This document provides a detailed examination of threading, TCP connection management, memory usage, and CPU utilization in Karafka. It delves into how Karafka manages multiple tasks simultaneously, handles TCP connections efficiently, and optimizes resource usage for Kafka consumers and producers.

## Threading

Karafka's multithreaded nature is one of its strengths, allowing it to manage numerous tasks simultaneously. To understand how it achieves this, it's essential to realize that Karafka's threading model isn't just about worker poll threads. It also extends to other aspects of Karafka's functionality.

### Consumer

Aside from worker threads, each subscription group within a consumer group uses a background thread. These threads handle the polling and scheduling of messages for the assigned topics in the group.

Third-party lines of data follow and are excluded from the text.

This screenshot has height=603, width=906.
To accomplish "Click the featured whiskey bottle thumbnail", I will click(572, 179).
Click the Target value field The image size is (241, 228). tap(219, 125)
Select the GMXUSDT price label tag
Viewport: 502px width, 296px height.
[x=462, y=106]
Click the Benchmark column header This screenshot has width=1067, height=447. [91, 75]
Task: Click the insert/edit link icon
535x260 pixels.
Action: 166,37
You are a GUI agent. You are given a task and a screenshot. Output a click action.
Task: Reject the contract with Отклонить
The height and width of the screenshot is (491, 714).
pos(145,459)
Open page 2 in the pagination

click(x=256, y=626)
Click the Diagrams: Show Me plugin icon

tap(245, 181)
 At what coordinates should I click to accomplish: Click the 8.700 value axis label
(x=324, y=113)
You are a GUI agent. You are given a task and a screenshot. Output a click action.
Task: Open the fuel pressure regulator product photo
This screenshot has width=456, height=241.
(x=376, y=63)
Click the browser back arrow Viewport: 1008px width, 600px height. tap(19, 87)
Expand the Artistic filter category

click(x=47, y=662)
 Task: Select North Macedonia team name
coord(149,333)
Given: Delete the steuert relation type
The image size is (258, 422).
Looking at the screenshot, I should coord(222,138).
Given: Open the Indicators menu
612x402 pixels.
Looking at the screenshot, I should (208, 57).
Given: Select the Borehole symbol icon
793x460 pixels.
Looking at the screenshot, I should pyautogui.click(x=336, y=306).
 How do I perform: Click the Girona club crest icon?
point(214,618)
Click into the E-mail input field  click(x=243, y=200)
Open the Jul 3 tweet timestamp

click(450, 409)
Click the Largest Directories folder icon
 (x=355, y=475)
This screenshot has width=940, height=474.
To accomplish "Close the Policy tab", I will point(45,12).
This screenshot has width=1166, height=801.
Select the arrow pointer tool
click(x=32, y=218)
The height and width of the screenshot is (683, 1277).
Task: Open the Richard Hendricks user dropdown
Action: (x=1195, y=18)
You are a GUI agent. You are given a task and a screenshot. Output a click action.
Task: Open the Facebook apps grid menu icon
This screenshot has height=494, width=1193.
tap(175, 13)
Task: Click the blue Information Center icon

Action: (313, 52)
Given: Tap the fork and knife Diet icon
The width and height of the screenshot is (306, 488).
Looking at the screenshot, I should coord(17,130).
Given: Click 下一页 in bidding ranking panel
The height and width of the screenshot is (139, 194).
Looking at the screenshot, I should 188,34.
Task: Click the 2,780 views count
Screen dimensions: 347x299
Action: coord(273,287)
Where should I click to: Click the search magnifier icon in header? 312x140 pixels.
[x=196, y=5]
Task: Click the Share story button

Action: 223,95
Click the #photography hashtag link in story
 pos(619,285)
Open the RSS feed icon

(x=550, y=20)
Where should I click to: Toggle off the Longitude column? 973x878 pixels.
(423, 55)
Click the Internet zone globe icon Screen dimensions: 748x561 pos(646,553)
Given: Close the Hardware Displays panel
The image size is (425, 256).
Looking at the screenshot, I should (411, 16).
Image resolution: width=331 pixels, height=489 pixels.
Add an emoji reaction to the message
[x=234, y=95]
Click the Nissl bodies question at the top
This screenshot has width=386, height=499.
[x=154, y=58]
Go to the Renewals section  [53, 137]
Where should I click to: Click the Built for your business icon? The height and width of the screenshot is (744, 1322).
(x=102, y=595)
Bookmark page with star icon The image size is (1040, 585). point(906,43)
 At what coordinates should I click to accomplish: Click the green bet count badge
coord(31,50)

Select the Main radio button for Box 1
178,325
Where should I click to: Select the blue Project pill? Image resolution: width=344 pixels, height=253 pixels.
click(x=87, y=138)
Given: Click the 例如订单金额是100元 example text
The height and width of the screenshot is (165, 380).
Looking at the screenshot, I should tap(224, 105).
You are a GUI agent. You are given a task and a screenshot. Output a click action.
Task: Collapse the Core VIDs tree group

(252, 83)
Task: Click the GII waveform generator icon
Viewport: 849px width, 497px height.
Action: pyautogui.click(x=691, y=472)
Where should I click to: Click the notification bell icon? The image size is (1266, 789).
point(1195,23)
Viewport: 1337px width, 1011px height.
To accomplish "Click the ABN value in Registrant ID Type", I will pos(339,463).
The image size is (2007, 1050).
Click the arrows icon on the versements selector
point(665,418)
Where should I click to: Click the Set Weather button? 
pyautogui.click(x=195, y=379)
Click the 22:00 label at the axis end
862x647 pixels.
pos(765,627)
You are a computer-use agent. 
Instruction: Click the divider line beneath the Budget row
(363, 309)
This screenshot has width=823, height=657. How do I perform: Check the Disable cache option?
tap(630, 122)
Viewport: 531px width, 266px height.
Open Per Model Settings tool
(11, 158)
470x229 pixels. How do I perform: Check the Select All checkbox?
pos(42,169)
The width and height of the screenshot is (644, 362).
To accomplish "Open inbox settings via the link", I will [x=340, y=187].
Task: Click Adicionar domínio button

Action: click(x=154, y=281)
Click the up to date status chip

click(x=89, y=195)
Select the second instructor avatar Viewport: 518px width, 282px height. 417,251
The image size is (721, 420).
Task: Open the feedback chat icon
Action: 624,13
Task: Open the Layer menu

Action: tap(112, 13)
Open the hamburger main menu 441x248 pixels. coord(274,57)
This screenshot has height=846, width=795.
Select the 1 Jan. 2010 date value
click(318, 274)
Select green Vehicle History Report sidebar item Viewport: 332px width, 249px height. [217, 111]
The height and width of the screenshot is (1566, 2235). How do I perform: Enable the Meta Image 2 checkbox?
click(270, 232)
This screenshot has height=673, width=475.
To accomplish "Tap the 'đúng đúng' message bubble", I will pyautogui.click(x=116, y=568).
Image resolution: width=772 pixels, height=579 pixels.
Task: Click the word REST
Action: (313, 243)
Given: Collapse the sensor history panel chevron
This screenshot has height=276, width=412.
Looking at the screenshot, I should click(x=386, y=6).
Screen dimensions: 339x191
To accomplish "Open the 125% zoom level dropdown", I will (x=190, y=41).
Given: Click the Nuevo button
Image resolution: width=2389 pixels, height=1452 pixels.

The C `librdkafka` client library, which Karafka uses under the hood, uses `2` to `4` threads per subscription group. This is crucial to remember, as each consumer group added to your application will introduce an additional `3` to `4` threads in total.

The Kafka cluster size can also affect the number of threads since Karafka maintains connections with multiple brokers in a cluster. Therefore, a larger cluster size may result in more threads. A single consumer group Karafka server process in a Ruby on Rails application on a small cluster will have approximately `25` to `30` threads.

This may sound like a lot, but for comparison, Puma, a popular Ruby web server in a similar app, will have around `21` to `25` threads. It's important to note that having a higher thread count in Karafka is perfectly normal. Karafka is designed to handle the complexity of multiple brokers and consumer groups in a Kafka cluster, which inherently requires more threads.

Karafka Pro Web-UI gives you enhanced visibility into your Karafka server processes. This includes the ability to inspect the thread count on a per-process basis. This detailed view can provide invaluable insights, helping you understand how your Karafka server is performing and where any potential bottlenecks might occur.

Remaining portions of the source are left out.